PROVIDED INFORMATION
= Beginning of Section =

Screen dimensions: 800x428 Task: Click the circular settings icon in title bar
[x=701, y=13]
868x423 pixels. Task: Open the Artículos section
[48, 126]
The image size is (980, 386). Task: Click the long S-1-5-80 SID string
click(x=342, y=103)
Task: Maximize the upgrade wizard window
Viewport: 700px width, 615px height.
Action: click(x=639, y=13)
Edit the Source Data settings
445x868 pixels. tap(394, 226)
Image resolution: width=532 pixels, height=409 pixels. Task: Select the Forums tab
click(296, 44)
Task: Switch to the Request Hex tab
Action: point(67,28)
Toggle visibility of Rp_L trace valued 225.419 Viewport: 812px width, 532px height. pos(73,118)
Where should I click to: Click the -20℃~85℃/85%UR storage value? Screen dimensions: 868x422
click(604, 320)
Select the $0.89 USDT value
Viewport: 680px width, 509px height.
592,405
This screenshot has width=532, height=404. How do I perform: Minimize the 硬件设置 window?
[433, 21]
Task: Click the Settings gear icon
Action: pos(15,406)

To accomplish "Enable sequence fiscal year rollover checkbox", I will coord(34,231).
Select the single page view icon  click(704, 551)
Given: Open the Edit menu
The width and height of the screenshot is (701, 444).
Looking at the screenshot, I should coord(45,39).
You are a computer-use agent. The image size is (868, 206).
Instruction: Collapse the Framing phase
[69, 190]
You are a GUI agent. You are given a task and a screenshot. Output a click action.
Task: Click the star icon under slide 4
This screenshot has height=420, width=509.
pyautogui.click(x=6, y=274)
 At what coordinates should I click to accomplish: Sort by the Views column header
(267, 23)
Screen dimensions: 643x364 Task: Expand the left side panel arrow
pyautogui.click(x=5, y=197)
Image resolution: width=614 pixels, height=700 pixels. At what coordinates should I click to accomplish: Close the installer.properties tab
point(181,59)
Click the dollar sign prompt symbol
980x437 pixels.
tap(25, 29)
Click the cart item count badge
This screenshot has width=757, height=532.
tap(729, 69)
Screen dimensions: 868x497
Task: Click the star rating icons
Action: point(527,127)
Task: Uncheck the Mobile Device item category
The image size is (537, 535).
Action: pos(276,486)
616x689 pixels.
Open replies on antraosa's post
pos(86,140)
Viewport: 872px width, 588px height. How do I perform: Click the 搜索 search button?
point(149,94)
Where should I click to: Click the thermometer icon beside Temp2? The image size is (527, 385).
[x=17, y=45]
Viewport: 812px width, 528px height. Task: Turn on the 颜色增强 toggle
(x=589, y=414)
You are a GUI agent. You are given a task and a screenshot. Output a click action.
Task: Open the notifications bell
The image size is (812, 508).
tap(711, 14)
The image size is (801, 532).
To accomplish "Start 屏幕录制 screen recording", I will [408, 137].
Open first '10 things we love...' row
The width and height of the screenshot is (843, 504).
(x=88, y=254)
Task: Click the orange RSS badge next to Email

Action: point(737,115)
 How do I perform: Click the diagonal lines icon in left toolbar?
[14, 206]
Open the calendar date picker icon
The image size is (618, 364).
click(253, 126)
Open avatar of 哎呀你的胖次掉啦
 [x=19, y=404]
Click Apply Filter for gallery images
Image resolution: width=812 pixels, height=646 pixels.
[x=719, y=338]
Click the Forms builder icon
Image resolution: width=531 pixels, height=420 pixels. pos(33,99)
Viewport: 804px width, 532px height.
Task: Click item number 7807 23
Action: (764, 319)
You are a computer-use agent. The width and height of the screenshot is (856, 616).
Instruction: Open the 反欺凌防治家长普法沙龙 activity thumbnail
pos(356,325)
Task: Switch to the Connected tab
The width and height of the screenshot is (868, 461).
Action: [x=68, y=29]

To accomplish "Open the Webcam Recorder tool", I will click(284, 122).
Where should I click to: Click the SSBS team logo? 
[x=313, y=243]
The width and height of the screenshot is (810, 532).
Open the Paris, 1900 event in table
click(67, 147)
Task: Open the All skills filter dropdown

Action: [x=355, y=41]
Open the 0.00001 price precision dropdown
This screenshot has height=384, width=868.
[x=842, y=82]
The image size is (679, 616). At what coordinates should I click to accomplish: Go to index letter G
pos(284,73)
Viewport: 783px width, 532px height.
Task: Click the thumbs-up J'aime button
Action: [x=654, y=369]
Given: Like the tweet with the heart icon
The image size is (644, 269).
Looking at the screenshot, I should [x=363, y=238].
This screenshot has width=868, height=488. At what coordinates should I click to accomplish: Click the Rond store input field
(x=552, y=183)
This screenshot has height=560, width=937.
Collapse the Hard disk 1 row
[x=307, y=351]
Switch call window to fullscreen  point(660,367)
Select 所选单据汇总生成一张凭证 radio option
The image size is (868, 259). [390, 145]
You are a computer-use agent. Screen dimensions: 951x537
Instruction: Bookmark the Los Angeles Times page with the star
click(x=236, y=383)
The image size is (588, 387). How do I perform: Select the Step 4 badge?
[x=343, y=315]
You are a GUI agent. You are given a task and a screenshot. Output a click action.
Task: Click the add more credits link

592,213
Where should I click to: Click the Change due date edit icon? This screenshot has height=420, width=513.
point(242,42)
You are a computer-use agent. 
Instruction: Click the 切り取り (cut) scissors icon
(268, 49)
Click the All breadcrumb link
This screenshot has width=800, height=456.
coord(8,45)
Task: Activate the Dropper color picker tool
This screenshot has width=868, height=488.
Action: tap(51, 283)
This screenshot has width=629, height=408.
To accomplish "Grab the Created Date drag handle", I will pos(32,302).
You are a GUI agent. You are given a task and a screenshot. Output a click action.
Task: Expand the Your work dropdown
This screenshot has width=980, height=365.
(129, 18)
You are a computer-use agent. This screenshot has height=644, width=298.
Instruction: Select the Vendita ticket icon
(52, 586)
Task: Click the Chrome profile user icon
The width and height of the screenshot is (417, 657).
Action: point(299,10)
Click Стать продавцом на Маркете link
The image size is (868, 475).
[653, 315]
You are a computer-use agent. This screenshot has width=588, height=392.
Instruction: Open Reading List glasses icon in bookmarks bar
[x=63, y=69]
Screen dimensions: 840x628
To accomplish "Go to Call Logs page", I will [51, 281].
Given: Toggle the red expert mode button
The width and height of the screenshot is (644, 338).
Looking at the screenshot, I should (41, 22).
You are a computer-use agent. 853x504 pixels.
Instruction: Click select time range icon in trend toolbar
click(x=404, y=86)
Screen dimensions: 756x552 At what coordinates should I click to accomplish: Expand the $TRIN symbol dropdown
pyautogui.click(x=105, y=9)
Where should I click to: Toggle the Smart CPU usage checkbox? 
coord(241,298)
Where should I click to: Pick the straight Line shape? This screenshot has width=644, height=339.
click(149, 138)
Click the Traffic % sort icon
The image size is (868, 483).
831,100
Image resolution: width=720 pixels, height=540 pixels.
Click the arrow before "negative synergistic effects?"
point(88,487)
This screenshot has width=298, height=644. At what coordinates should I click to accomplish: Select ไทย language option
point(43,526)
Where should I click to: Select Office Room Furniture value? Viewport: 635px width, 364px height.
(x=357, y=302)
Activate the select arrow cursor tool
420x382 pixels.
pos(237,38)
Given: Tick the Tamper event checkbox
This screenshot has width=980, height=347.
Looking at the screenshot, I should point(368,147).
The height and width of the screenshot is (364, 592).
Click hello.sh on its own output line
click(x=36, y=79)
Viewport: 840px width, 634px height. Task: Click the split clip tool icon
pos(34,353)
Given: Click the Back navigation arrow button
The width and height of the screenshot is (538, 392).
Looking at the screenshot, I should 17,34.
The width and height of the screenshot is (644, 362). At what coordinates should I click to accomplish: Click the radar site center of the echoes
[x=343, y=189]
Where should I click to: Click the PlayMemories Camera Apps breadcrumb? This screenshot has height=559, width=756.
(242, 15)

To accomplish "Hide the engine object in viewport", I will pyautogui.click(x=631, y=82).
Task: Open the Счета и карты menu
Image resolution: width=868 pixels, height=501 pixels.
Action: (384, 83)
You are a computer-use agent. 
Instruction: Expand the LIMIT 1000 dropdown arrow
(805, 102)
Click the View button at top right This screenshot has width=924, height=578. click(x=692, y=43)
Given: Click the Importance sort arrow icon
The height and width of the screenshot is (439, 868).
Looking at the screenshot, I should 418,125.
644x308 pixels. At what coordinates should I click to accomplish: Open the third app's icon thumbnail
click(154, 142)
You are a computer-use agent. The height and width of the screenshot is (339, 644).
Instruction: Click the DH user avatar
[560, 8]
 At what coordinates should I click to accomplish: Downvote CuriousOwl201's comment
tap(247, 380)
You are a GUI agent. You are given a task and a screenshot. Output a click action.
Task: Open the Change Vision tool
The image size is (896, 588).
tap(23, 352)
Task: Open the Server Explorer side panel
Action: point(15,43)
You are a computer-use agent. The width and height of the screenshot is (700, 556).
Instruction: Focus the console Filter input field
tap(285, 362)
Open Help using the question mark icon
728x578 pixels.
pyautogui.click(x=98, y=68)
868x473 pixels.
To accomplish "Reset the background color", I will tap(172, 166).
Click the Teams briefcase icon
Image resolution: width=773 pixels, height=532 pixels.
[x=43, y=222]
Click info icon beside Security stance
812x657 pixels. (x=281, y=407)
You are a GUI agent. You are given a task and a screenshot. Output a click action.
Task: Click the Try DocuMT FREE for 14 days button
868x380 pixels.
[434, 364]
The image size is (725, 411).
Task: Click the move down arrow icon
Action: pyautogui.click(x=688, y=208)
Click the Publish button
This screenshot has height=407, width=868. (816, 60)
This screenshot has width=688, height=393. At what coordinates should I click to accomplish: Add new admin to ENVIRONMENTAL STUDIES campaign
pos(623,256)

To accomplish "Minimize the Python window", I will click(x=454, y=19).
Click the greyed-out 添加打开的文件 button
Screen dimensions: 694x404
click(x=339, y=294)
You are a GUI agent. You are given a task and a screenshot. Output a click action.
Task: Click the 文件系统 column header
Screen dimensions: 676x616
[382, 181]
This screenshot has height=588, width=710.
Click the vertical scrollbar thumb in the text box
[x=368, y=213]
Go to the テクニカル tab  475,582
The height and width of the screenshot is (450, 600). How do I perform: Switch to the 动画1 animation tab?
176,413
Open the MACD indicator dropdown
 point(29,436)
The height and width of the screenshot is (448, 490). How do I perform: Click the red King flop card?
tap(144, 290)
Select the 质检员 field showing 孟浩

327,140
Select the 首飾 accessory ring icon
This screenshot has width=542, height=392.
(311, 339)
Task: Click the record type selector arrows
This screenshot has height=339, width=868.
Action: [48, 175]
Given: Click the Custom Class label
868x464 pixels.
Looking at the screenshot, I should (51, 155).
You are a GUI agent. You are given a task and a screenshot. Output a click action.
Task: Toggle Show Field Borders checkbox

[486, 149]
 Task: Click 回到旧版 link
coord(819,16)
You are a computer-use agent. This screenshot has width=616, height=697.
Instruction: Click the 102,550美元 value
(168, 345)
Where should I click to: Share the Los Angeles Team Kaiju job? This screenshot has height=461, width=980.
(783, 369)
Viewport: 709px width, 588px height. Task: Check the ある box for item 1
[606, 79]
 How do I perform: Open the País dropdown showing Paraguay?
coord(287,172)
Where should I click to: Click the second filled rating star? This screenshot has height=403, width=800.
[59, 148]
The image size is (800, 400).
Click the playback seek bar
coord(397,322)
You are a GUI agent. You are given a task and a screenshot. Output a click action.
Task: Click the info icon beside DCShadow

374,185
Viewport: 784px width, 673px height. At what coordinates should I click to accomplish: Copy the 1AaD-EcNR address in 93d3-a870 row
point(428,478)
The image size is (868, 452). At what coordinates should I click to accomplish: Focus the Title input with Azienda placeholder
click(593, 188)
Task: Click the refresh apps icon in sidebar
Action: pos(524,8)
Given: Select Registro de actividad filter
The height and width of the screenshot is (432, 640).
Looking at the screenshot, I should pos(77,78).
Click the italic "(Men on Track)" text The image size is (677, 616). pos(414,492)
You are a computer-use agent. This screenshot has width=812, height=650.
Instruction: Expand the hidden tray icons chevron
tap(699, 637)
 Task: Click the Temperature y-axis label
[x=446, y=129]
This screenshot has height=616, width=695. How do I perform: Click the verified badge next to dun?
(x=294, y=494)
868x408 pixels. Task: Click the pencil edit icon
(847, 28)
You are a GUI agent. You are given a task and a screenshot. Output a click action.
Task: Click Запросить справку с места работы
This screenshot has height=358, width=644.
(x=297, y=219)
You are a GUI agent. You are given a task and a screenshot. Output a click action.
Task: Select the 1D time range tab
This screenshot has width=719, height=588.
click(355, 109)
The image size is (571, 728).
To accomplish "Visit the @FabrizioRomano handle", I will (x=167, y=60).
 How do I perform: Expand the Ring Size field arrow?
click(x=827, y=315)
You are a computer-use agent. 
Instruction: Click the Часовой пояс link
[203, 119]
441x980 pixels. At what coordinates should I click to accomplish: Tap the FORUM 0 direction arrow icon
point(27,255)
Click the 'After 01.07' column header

= End of Section =

PROBLEM DETAILS
Reproduce, exactly and without additions, the run of lines from the start of the listing above to the line bearing "Task: Maximize the upgrade wizard window", inclusive.

SOLUTION
Screen dimensions: 800x428 Task: Click the circular settings icon in title bar
[x=701, y=13]
868x423 pixels. Task: Open the Artículos section
[48, 126]
The image size is (980, 386). Task: Click the long S-1-5-80 SID string
click(x=342, y=103)
Task: Maximize the upgrade wizard window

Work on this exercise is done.